> **Extrait source**:
※ ※ ※

Vous vous êtes déjà demandé pourquoi il y avait autant de rues-du-marché-quelque chose à Strasbourg ? Pourquoi certaines artères ont des dates en guise d’intitulé ? Nous aussi, on s’est posé la question. Alors on est allé gratter sous les pavés pour trouver la petite histoire derrière les noms des rues les plus emblématiques de la capitale européenne. Aujourd’hui, direction la rue de la Division Leclerc !
À Strasbourg, elle est l’autre rue bordée d’arcades.
– « Mais si tu sais, pas celle qui mène à la place Kléber mais celle du tram là, après Grand’Rue. Qui descend vers les quais ! »
-« Des quais il y en a tout le tour du centre-ville… »
– « Oui mais là il suffit de traverser le pont en bas pour aller vers Porte de l’Hôpital ».
– « Ah ok maintenant je vois. »
Indiquer la rue de la Division Leclerc, c’est souvent la décrire avant de la nommer, même entre Strasbourgeois. Pourtant, ce nom boudé des mémoires fait référence à une page importante de l’Histoire de la ville.

※ ※ ※

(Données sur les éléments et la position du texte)
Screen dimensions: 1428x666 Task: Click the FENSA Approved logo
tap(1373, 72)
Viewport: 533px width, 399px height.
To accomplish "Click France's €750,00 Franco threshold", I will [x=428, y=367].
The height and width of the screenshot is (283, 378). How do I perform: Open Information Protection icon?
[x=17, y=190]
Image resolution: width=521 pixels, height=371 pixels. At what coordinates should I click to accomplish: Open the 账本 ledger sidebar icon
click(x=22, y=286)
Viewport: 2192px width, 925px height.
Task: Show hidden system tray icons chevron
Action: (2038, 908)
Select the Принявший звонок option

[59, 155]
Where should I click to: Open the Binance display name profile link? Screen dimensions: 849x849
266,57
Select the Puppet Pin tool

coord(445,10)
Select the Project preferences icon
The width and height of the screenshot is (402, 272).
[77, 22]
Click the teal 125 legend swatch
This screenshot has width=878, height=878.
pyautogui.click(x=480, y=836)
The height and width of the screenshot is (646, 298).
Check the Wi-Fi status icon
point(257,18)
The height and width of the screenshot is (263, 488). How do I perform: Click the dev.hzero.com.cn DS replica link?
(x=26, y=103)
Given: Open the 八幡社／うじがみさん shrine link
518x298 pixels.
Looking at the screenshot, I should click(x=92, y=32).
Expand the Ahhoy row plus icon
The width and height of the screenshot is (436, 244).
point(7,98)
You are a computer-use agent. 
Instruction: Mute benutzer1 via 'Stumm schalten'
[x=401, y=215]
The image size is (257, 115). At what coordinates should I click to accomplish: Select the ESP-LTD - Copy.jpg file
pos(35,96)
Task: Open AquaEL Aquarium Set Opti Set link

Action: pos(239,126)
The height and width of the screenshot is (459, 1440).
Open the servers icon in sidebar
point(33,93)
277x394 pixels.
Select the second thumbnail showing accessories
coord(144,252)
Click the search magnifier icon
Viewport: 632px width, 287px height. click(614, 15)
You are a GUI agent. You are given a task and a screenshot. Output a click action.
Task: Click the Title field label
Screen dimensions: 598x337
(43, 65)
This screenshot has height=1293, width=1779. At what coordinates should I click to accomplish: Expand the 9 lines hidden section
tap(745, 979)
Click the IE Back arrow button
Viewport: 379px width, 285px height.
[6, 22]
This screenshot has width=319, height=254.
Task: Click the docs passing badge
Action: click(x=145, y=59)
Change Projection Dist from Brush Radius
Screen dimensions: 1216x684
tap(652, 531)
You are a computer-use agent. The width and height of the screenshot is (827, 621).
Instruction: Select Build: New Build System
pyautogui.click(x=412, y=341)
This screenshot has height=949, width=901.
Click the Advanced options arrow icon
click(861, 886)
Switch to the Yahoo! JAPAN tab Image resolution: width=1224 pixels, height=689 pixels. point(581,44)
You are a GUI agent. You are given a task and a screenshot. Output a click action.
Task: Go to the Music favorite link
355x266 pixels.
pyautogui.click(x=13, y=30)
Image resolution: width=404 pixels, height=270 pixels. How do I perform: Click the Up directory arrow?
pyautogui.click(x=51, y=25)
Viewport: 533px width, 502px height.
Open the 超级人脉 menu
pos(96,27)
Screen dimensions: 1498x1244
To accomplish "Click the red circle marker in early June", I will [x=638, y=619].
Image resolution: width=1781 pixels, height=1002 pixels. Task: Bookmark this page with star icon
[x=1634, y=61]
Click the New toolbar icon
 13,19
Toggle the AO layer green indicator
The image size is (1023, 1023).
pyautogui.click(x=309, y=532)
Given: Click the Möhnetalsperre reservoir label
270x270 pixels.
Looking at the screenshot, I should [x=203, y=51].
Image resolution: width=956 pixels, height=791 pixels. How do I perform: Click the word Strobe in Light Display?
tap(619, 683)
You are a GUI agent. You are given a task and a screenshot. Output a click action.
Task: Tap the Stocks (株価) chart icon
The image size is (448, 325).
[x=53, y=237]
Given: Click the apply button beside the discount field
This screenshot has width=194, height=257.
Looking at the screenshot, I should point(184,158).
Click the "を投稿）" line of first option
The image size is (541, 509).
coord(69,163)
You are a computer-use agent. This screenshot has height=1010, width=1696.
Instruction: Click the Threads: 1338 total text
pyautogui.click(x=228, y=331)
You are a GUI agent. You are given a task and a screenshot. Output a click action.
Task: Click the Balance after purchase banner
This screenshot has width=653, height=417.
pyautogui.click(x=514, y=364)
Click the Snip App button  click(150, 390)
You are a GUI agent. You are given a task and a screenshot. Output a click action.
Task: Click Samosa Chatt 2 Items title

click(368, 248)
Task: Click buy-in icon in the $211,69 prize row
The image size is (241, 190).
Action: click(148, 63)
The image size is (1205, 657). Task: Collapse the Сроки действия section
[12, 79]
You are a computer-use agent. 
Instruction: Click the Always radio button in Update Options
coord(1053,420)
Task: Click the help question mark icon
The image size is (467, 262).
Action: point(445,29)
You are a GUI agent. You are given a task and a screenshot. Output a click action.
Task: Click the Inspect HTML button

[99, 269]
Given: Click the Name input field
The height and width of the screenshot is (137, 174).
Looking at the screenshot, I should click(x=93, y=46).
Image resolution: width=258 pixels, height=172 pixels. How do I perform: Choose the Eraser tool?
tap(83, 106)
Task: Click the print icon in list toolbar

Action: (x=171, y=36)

※ ※ ※

> **Exercices à traiter**:
a) Dans l'extrait sur les noms de rues de Strasbourg, à quoi le nom de la rue de la Division Leclerc fait-il référence ?
b) Transcrivez le passage de l'extrait sur les noms de rues de Strasbourg, de l'endroit qui s'ouvre sur les mots « À Strasbourg, elle » jusqu'à celui qui se clôt sur « de la ville. ».
c) Reprenez le texte sur la rue de la Division Leclerc à la suite de sa dernière phrase.

> **Les réponses**:
a) Il fait référence à une page importante de l'Histoire de la ville.

b)
À Strasbourg, elle est l’autre rue bordée d’arcades.
– « Mais si tu sais, pas celle qui mène à la place Kléber mais celle du tram là, après Grand’Rue. Qui descend vers les quais ! »
-« Des quais il y en a tout le tour du centre-ville… »
– « Oui mais là il suffit de traverser le pont en bas pour aller vers Porte de l’Hôpital ».
– « Ah ok maintenant je vois. »
Indiquer la rue de la Division Leclerc, c’est souvent la décrire avant de la nommer, même entre Strasbourgeois. Pourtant, ce nom boudé des mémoires fait référence à une page importante de l’Histoire de la ville.

c)
Créée lors de la Grande percée – un projet urbain de modernisation du centre historique de Strasbourg qui a également donné naissance aux rues de la 1ère armée, du 22 novembre et des Francs Bourgeois – la rue de la Division Leclerc doit son intitulé à la 2e division blindée (2e DB), unité de l’armée française dirigée par le général Philippe Leclerc de Hauteclocque ayant libéré Strasbourg.
>> A lire ou relire : Destruction bien bourrin : il était une fois la Grande-Percée de Strasbourg
La division Leclerc, première dans Strasbourg à la Libération
Pourquoi elle et pas une autre ? Remontons au 2 mars 1941. Une partie de la France est occupée, le maréchal Pétain est « chef de l’État français » à Vichy, le général de Gaulle est exilé à Londres où la Résistance s’organise, et la 2e division blindée vient de remporter une grande victoire sur les troupes italiennes en Libye, après deux mois de conflit. C’est la première victoire de la France depuis la capitulation de 1940. Au terme de cette bataille, celui qui n’est encore que colonel prête avec ses hommes le « serment de Koufra » : « Jurez de ne déposer les armes que lorsque nos couleurs, nos belles couleurs, flotteront sur la cathédrale de Strasbourg. »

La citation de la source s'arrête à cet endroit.